Return exactly those lines of the material below that fall between the line holding "Storman (403, 2491)" and the line holding "Košarica (365, 2416)", inclusive.

=== Begin Enclosure ===

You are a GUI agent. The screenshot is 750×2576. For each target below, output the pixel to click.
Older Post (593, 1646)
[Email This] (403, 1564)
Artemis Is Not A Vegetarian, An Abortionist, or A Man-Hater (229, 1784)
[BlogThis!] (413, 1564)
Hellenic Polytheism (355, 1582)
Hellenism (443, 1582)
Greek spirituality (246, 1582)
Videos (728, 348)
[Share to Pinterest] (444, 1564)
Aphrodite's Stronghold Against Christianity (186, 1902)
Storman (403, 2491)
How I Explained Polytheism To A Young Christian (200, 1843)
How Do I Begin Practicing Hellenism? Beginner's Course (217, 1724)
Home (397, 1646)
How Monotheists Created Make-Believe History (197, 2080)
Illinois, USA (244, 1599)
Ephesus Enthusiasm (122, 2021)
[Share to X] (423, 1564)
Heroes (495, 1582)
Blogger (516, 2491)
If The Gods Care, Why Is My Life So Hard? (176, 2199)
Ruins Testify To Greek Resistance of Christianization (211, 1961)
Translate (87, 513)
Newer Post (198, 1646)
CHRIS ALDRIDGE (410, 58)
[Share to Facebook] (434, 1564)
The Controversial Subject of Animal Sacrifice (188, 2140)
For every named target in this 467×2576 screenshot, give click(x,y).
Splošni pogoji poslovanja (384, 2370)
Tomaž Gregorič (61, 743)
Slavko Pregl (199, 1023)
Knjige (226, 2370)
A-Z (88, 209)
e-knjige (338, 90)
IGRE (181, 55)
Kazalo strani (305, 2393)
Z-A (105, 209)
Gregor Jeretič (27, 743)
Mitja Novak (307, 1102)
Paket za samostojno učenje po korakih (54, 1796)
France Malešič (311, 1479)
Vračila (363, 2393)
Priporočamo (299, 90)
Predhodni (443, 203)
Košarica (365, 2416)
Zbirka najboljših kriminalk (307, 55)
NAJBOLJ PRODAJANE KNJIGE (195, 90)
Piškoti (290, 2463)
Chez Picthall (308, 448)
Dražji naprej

=== End Enclosure ===

PROBLEM SOLUTION:
Storman (403, 2491)
How I Explained Polytheism To A Young Christian (200, 1843)
How Do I Begin Practicing Hellenism? Beginner's Course (217, 1724)
Home (397, 1646)
How Monotheists Created Make-Believe History (197, 2080)
Illinois, USA (244, 1599)
Ephesus Enthusiasm (122, 2021)
[Share to X] (423, 1564)
Heroes (495, 1582)
Blogger (516, 2491)
If The Gods Care, Why Is My Life So Hard? (176, 2199)
Ruins Testify To Greek Resistance of Christianization (211, 1961)
Translate (87, 513)
Newer Post (198, 1646)
CHRIS ALDRIDGE (410, 58)
[Share to Facebook] (434, 1564)
The Controversial Subject of Animal Sacrifice (188, 2140)
For every named target in this 467×2576 screenshot, give click(x,y).
Splošni pogoji poslovanja (384, 2370)
Tomaž Gregorič (61, 743)
Slavko Pregl (199, 1023)
Knjige (226, 2370)
A-Z (88, 209)
e-knjige (338, 90)
IGRE (181, 55)
Kazalo strani (305, 2393)
Z-A (105, 209)
Gregor Jeretič (27, 743)
Mitja Novak (307, 1102)
Paket za samostojno učenje po korakih (54, 1796)
France Malešič (311, 1479)
Vračila (363, 2393)
Priporočamo (299, 90)
Predhodni (443, 203)
Košarica (365, 2416)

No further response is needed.